Stefano (or Stephen) Pace (1695-1735) was a minor Maltese mediaeval philosopher who specialised mainly in physics.

==Life==
Unfortunately, very little is known about the private life of Pace. It seems that, in his youth, he might have been a student at the Studium Generale of the Dominicans at Valletta, Malta. It seems he was a diocesan priest. Whatever the case, it is certain that he was a member of the clerical branch of the Franciscan Order in Malta. No portrait of Pace has been discovered so far.

==Extant work==

===Composition===
Only one work of Stephen Pace is known. It is a work in three volumes, of which only one – the third – is still extant.

This third volume is titled La Fisica (Physics). However, its complete title is La Fisica De’ Peripatetici, Cartesiani, ed Atomisti al paragone della vera fisica d’Aristotele (The Physics of the Peripatetics, Cartesians, and Atomists, as compared to the True Physics of Aristotle).

It might be guessed that the former two volumes would have dealt with metaphysics and perhaps logic. But this, of course, cannot be ascertained.

In any case, it is interesting that this book (and presumably the other volumes as well) was published in Venice, at the publishing house of Lorenzo Basegio. This alone might attest to Pace’s foreign experience as well as his standing amongst foreigners.

The extant volume on physics is in Italian and was published in 1729. The other volumes of the set must have been similar, and published around that year too. La Fisica contains 522 pages.

===Content===
The volume is divided into seven Treatises, and each one is sub-divided into Chapters. The title of the book might give the impression that Pace deals with physics in the sense commonly understood, as general or particular physics. However, in fact the work is specifically about the physical qualities and characteristics of animals, specifically from the point of view of Aristotle.

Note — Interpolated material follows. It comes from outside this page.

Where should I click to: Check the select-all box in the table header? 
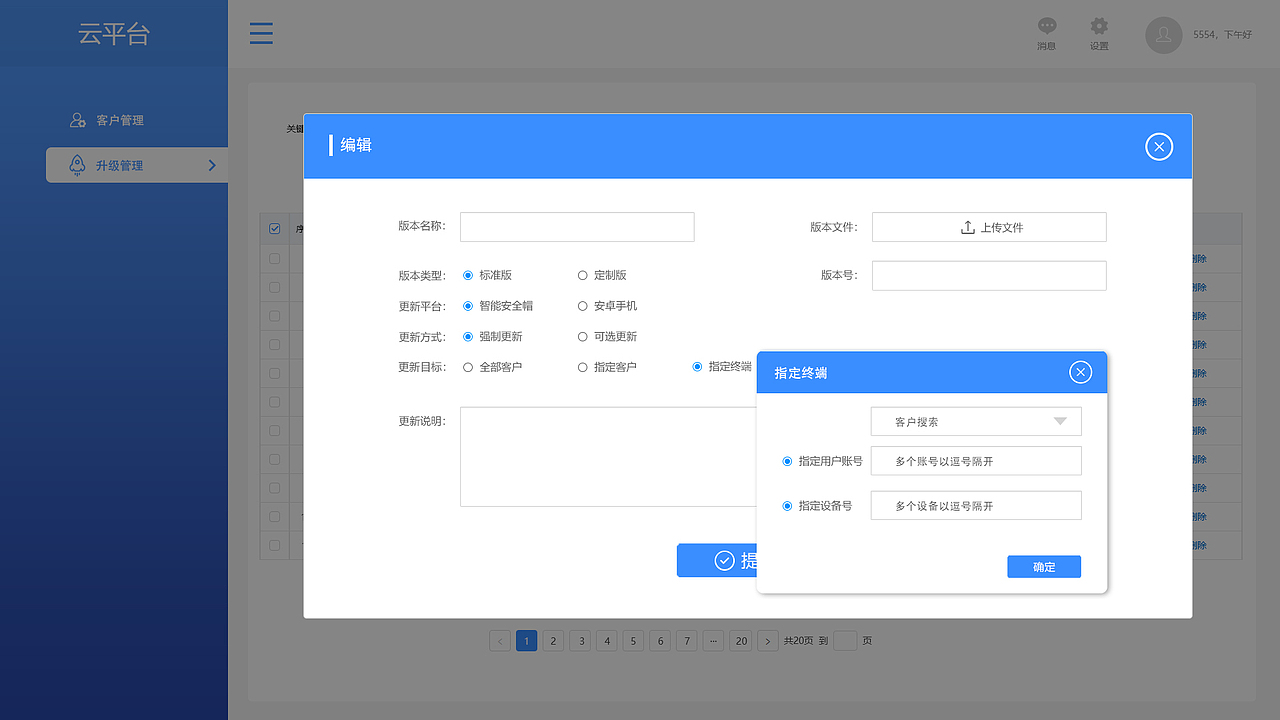coord(274,228)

Pace takes pains to refuse the interpretations given by various other Aristotelian commentators or by philosophers in general. As promised, he includes in his refutation some Cartesians, Atomists, and also other Physicalists.

His detailed analysis in the treatises, all dealing with animals, focuses on the vegetative soul, the sensitive soul; movement, reproduction and nutrition, and the nature and faculties of the sensitive soul and the rational souls. At the end of his work, Pace includes an illustration on the physical structure of the eye, and the brain.

===Appreciation===
It can only be imagined what the two former volumes of Pace’s trilogy dealt with. However, if the third extant volume is anything to go by with, they must have been enormously interesting from a philosophical point of view. Not only as regards content but surely also as regards intensity, extensiveness and depth. Especially if they dealt with metaphysics and logic.

Having said this, it is certain that much research is needed in order that the full value of Pace is recognised. It is a pity, for instance, that the first two volumes of his trilogy have not yet been located. These would surely contribute to a fuller understanding of his philosophy and his worth.

Furthermore, the dearth of information concerning Pace’s personal life is truly unfortunate. He was not part of the great monastic movements, and yet he seems to have been a considerable success, both locally and abroad. This alone must be a sign of his esteem and value. The discoveries to be made might well justify the effort.

==Sources==
- Mark Montebello, Il-Ktieb tal-Filosofija f’Malta (A Source Book of Philosophy in Malta), PIN Publications, Malta, 2001.